Porsche’s endeavors with electrification are well known, and it has been pushing forward with such powertrains over the past decade. The Taycan EV was one of the first performance EVs on the market and had its best sales year ever with over 7,500 cars sold, in addition to the plug-in hybrids that Porsche has been making for years now, starting with the Panamera SE Hybrid back in 2013.
Overall hybrid sales have also been growing in America with 1 million hybrids sold last year, representing a 76% jump in sales according to Edmunds.com.
The good old technology transfer that many automakers say originates in racing and comes to production cars is still in play. The manufacturers are well past using innovations like windshield wipers and rearview mirrors that originated in the heyday of racing; now everything from new batteries and drivetrains to software that blends electric power with gas is all being tweaked on the track.
Porsche Team race car driver Dane Cameron, one of the drivers of the winning Porsche 963 race car, said the tech “crossover” is apparent in everything they do. “I think in that crossover, the technology crossover and the way [Porsche engineers] lean back and forth to put things on the road cars [from race cars] … they're not so far away from the race cars in a lot of ways,” Cameron said to Yahoo Finance.
GM Corvette driver Tommy Milner, who races in the series below GTP, said Porsche isn’t the only innovator here.
“I think the relationship between race car and streetcar is as close as it's ever been with the Corvette [Z06 GT3.R race car],” Milner said from the Corvette factory in Bowling Green, Ky., late last year. “There's dialogue with the racing team engineers and with the production car engineers as they evolve from generations within the model year; if there are things that the production car engineers can build into that car, they will do so to help the race team.”
Building a sustainable business
Ford CEO Jim Farley told Yahoo Finance last month that not only does he want to expand Ford’s racing presence across race tracks (and off-road trails) globally, but he wants it to be a profitable, sustainable business.
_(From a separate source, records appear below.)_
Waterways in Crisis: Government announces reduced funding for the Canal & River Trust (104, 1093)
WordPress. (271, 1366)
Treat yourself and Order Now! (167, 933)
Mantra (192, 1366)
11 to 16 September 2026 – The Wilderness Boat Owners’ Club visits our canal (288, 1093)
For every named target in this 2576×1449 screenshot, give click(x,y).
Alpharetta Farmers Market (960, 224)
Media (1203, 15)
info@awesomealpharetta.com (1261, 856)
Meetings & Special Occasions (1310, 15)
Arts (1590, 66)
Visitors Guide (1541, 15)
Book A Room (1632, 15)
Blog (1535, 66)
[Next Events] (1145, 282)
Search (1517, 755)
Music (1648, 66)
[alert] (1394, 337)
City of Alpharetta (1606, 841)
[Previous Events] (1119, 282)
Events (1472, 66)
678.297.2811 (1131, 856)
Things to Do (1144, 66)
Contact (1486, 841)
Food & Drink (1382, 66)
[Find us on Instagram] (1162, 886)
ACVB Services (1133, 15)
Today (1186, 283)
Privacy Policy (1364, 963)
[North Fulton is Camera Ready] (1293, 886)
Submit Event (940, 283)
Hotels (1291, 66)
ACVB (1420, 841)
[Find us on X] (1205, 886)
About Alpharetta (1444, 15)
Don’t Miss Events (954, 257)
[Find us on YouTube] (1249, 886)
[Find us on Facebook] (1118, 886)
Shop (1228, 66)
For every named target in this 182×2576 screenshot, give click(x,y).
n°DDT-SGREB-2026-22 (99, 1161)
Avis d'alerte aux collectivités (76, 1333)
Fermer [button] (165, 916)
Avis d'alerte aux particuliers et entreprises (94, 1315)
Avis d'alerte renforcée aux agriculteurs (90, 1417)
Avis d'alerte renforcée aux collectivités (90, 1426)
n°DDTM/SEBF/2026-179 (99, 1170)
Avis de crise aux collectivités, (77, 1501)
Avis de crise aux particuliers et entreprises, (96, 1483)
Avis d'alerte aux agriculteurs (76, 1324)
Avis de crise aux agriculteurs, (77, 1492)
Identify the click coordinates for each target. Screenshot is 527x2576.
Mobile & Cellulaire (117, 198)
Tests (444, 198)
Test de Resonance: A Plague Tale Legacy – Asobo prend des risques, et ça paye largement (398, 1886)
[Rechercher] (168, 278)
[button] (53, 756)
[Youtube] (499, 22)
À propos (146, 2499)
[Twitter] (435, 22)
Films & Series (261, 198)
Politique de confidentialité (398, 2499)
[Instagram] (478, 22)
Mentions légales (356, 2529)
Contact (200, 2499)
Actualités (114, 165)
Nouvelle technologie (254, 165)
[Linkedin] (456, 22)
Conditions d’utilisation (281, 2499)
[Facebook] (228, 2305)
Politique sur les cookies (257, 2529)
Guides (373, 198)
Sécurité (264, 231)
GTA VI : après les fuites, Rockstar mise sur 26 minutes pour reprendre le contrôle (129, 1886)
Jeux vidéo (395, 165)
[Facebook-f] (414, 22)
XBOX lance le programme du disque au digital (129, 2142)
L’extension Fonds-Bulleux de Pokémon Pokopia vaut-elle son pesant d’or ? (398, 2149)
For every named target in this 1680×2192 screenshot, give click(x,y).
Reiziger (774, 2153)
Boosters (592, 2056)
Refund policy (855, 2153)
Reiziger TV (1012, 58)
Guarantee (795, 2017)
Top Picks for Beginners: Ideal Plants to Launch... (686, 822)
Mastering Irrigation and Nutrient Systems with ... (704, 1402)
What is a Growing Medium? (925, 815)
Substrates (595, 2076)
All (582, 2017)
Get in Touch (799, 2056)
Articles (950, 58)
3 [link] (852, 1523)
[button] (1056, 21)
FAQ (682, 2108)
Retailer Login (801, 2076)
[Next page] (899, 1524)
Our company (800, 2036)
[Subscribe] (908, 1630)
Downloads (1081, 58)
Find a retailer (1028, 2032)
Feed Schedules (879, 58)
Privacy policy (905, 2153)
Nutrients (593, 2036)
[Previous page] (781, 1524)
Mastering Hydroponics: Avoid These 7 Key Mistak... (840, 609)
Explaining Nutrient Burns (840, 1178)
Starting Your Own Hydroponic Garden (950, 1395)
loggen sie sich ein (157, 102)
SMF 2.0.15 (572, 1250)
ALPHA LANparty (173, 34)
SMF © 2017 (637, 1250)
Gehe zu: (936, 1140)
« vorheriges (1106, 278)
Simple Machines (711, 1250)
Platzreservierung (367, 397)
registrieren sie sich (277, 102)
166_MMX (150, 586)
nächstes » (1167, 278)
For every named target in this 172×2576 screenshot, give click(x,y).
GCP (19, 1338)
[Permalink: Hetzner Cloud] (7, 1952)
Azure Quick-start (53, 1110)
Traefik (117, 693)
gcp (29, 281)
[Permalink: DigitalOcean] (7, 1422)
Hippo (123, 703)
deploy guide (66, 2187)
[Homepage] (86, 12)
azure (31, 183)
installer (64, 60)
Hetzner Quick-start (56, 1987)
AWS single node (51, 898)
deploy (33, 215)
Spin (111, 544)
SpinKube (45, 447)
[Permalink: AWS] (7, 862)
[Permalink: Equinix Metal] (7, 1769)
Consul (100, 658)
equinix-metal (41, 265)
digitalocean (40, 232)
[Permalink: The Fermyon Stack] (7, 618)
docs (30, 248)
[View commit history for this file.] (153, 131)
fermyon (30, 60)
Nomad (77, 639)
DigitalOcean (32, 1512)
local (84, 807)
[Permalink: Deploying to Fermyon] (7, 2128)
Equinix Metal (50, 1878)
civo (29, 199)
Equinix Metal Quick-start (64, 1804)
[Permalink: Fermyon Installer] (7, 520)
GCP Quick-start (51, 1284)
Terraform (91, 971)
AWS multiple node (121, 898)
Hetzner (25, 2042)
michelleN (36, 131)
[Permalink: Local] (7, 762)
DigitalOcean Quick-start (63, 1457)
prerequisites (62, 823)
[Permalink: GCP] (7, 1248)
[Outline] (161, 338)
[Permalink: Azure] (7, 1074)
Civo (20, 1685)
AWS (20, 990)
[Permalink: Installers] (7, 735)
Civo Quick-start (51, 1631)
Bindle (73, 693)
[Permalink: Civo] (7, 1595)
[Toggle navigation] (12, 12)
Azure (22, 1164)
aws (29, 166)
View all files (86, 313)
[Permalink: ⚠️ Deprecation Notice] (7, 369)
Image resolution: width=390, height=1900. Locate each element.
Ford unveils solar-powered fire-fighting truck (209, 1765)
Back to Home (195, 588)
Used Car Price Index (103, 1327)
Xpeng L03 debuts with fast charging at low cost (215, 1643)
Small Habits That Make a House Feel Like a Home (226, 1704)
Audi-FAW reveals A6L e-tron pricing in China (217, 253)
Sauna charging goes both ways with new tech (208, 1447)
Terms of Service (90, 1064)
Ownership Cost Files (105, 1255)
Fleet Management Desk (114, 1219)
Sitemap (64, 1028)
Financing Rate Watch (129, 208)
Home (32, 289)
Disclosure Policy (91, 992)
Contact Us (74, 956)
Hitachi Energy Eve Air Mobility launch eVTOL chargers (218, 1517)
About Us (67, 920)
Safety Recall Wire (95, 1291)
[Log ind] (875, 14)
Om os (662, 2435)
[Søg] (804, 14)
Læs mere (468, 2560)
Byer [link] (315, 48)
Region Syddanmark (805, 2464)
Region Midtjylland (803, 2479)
“We think that racing could be a business, a sustainable business I've seen over my 40-year career,” Farley said from Ford’s Season Launch racing event. “We want our racing to be sustainable as a business so that when Jim Farley or whoever is next, we're still racing for the same reasons to keep our products fresh, so that you want to make the business healthy enough to make money from racing.”
And believe it or not, the motorsports business is profitable. Porsche sold over 400 race cars last year to customers who race 911 GT3 R race cars, for example, across the globe, not to mention parts and servicing of those race cars, which provide revenue as well.
“Porsche motorsport is not only GTP [factory-owned racing]. For sure, it's an important one, but we start really from, I would even say grassroots racing,” Porsche’s Laudenbach adds. “Somebody can buy a race car and go to a track weekend. We got the 'one-make' series,” Laudenbach said, referring to series where every competitor uses the same car and parts, for example a 911 GT3 R race car. “I think there's far more than 30 [Porsche] one-make series all over the world,” he said.
Ford is targeting Porsche in this realm too, making multiple versions of the Mustang sports coupe into race cars across various levels. While Ford’s goals here in motorsport are audacious, it has a long way to go to catch up to where Porsche is on that front: The German automaker has now claimed 23 overall wins at Daytona, and that’s just one track.
“I think it's fair to say that I cannot imagine our brand without motorsport,” Laudenbach said in all seriousness. Though he adds the caveat, in his German accent and with a slight smile, that racing must be “run as a business case.”
No doubt Ford, GM, and other automakers looking for glory on the asphalt of Daytona would agree too.